General Motors delivered the kind of quarter investors wanted. Now it is up to investors to evaluate GM stock’s valuation multiple.
GM reported third-quarter earnings per share of $2.96 and an operating profit of $4.1 billion from sales of $48.8 billion. Wall Street was looking for EPS of $2.38 and an operating profit of $3.3 billion from sales of $44.7 billion, according to FactSet.
A year ago, GM reported EPS of $2.28 and an operating profit of $3.6 billion from sales of $44.1 billion.
GM stock added 9.8% on Tuesday, closing at $53.73 a share, marking its best post-earnings performance on record.
“We grew U.S. retail market share with above-average pricing, well-managed inventories, and below-average incentives,” said CEO Mary Barra in her quarterly letter to shareholders, adding GM was also on track to meet 2024 targets for electric-vehicle production and profitability.
GM still expects to manufacture about 200,000 EVs in 2024. Through the end of September, it sold about 70,000 EVs in the U.S. EV production and sales don’t match exactly. GM also sells EVs in Canada.
“I’m proud that GM is delivering our best vehicles ever with strong financial results. But I want to be clear that we are not mistaking progress for winning. Competition is fierce, and the regulatory environment will keep getting tougher,” wrote Barra. She is focused on improving profit margins in the traditional business while making EVs profitable on an operating-profit basis “as quickly as possible.”
Along with a solid quarter, GM increased its full-year financial guidance. Management now expects to generate between $14 billion and $15 billion in 2024 operating profit, up from a prior range of $13 billion to $15 billion. Through September, GM had generated $12.4 billion. Wall Street currently projects a fourth-quarter operating profit of $2.4 billion.
GM also increased its forecast for free cash flow. The midpoint of its range of forecasts is now $13 billion, up from prior guidance of $10.5 billion. A strong third-quarter free cash flow of $5.8 billion drove the increase. Wall Street was projecting a free cash flow of $3 billion for the quarter.

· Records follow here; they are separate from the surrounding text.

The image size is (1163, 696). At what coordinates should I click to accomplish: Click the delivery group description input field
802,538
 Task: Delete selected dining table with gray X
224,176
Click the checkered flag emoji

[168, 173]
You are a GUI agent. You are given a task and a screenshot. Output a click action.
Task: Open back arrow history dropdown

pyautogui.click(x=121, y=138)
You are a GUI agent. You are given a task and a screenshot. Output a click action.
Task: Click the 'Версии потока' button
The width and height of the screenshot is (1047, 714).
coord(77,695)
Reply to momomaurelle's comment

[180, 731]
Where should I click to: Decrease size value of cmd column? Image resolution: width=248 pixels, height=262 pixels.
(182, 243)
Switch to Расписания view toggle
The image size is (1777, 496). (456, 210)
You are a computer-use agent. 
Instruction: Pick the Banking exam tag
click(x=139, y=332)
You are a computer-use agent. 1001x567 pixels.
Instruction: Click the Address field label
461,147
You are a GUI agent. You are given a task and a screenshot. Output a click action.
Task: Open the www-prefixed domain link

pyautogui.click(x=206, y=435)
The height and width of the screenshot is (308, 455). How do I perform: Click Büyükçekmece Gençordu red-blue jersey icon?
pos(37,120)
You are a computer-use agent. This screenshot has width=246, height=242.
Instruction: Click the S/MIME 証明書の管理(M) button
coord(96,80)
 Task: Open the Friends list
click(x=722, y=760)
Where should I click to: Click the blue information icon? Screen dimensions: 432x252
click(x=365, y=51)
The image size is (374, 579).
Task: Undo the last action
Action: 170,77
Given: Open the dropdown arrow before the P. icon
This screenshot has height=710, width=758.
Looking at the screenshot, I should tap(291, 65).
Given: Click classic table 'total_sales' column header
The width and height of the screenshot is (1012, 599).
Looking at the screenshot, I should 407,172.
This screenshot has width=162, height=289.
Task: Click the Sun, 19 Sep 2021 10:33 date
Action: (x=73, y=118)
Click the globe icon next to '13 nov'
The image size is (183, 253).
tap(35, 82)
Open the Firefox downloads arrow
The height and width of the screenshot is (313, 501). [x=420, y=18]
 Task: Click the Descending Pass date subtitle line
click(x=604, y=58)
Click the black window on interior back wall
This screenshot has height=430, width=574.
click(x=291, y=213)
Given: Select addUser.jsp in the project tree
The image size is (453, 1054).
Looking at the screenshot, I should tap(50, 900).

Wolfe Research analyst Emmanuel Rosner wrote in a preview report that GM’s guidance looked conservative and that the second-half numbers could turn out to be better than expected. He was right. Rosner still rates the company at Hold with no target for the stock price. Slowing sales growth and falling new car prices are weighing on investor sentiment.
BNP Paribas analyst James Picariello called the quarter strong amid a “choppy demand and pricing” environment. He rates share Buy and has a $59 price target.
Slowing demand growth and falling new-car pricing are still headwinds for the company. They are two reasons that GM shares trade for about five times estimated 2025 earnings, the low end of GM’s historical trading range, according to Rosner. Historically, GM shares trade for closer to six or seven times next year’s earnings.
Shares could move back to that range based on the strength of GM results, even if the car business still has its hurdles.
Options markets imply GM stock will move about 5% up or down following earnings. Shares have moved about 5.5% up or down following the past four quarterly reports. GM stock has moved up twice and down twice over that span.
Coming into Tuesday’s trading, GM shares were up about 36% year to date. That is much better than Ford Motor shares, which were down about 11%.
The biggest difference between the two might be share repurchases. GM has bought back some $16 billion worth of stock in the past few months, significant for a company with a market value of about $55 billion.